Aunque la inflación continúa desacelerándose, el consumo masivo no muestra signos de recuperación. Según el último informe de la consultora Scentia, en junio las ventas cayeron un 0,8% en comparación con el mismo mes del año pasado, a pesar de que la base de comparación era baja.
La caída en las compras refleja un mercado laboral que no termina de repuntar: se profundiza la pérdida del poder adquisitivo y el desempleo sigue en alza. El consumo venía de registrar tres meses consecutivos de leve recuperación, pero en lo que va del año apenas acumula una suba marginal del 0,4%, lo que confirma que la recesión aún persiste en los hogares.
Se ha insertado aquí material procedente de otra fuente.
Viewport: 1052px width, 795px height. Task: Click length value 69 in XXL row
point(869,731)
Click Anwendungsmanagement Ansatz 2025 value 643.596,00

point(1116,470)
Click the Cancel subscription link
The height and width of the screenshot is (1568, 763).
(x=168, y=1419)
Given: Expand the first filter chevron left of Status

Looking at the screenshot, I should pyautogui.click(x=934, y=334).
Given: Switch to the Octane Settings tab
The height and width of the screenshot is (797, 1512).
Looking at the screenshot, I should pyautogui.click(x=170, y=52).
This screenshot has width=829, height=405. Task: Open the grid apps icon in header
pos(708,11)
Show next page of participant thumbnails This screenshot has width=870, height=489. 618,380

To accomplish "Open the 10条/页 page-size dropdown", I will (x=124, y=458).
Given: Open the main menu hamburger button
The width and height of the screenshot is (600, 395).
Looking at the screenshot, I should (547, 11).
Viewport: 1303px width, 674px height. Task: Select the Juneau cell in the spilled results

Supermercados en baja, ventas online en alza
Los datos relevados por Scentia, que incluyen más de 8.000 puntos de venta en todo el país —entre supermercados, autoservicios, mayoristas, farmacias y canales online— muestran una caída significativa en las compras presenciales. Las mayores bajas se registraron en supermercados de cadena y mayoristas, ambos con retrocesos del 6,4% en junio.
En contraste, las ventas online crecieron un 14,6%, mientras que las farmacias mostraron un incremento del 5,6%. De manera global, entre supermercados y autoservicios la caída fue del 2,4% frente a junio de 2024.
Estabilidad de precios sin recuperación salarial
Pese a que la inflación interanual fue del 39,4% —con un alza del 15,1% en el primer semestre—, el principal factor que explica la contracción del consumo no es sólo la suba de precios, sino el deterioro de los ingresos. Según C-P Consultores, los salarios se mantuvieron estancados en mayo, consolidando la pérdida del poder adquisitivo.
A esto se suma una tasa de desocupación que subió al 7,9% en el primer trimestre del año, mientras que la pobreza alcanzó al 38,1% de la población durante el segundo semestre de 2024.
La recuperación todavía no llega al consumo
Aunque algunos sectores muestran señales de reactivación —como la industria manufacturera, que creció 5,8% en mayo, o el sector automotriz, con un avance del 33,8% en junio—, la mejora aún no se traslada al consumo privado.
La contracción del consumo masivo pone en evidencia que el ajuste no se limita a los indicadores macroeconómicos: se siente en la vida cotidiana, afectando el acceso a productos básicos como alimentos, artículos de limpieza e higiene personal.